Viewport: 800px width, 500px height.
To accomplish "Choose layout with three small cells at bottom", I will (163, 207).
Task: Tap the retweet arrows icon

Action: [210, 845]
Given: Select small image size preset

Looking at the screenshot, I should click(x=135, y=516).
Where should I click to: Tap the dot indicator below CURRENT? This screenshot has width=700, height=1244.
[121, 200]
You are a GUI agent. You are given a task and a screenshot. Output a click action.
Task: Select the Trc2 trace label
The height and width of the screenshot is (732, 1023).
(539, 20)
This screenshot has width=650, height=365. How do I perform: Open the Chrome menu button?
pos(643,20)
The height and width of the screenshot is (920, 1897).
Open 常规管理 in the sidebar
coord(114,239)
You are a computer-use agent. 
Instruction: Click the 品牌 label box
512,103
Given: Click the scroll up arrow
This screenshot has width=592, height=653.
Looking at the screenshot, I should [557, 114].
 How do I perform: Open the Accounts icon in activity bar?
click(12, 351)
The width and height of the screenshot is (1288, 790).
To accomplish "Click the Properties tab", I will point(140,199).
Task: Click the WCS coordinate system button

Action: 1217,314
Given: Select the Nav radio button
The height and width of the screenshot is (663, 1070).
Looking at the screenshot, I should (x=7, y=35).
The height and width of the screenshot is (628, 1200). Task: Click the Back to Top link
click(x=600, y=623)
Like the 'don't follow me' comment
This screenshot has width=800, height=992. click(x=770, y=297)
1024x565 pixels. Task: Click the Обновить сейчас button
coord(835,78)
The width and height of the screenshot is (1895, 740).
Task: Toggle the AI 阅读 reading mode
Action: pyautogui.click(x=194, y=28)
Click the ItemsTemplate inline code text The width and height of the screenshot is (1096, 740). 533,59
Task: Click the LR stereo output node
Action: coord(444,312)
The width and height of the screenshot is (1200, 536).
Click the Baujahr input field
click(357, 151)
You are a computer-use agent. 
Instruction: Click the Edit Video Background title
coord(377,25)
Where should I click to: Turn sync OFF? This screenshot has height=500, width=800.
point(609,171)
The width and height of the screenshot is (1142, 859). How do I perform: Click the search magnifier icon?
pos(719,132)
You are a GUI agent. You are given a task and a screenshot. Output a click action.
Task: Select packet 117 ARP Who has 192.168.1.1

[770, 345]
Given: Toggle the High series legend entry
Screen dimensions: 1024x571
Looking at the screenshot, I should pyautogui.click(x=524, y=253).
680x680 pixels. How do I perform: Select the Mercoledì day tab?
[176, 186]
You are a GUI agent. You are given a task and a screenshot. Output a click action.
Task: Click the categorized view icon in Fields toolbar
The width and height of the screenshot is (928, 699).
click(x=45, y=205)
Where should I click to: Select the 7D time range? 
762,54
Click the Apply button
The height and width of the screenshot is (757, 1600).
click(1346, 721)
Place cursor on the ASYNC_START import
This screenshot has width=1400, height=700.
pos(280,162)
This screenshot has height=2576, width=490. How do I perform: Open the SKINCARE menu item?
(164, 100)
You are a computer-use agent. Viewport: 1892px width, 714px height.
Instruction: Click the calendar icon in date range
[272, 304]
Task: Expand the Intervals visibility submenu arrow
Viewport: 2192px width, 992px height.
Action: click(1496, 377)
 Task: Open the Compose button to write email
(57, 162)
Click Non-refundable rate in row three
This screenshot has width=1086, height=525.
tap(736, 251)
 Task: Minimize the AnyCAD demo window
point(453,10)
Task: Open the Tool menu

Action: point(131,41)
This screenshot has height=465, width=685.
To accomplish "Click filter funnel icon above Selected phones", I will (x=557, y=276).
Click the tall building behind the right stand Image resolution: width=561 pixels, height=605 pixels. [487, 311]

= = = = =

■ **AIM OF THE EXERCISE**: Pick each line holding "will" out of the entries above and return it.

■ **RESPONSE BOX**:
To accomplish "Choose layout with three small cells at bottom", I will (163, 207).
To accomplish "Click the Properties tab", I will point(140,199).
To accomplish "Click filter funnel icon above Selected phones", I will (x=557, y=276).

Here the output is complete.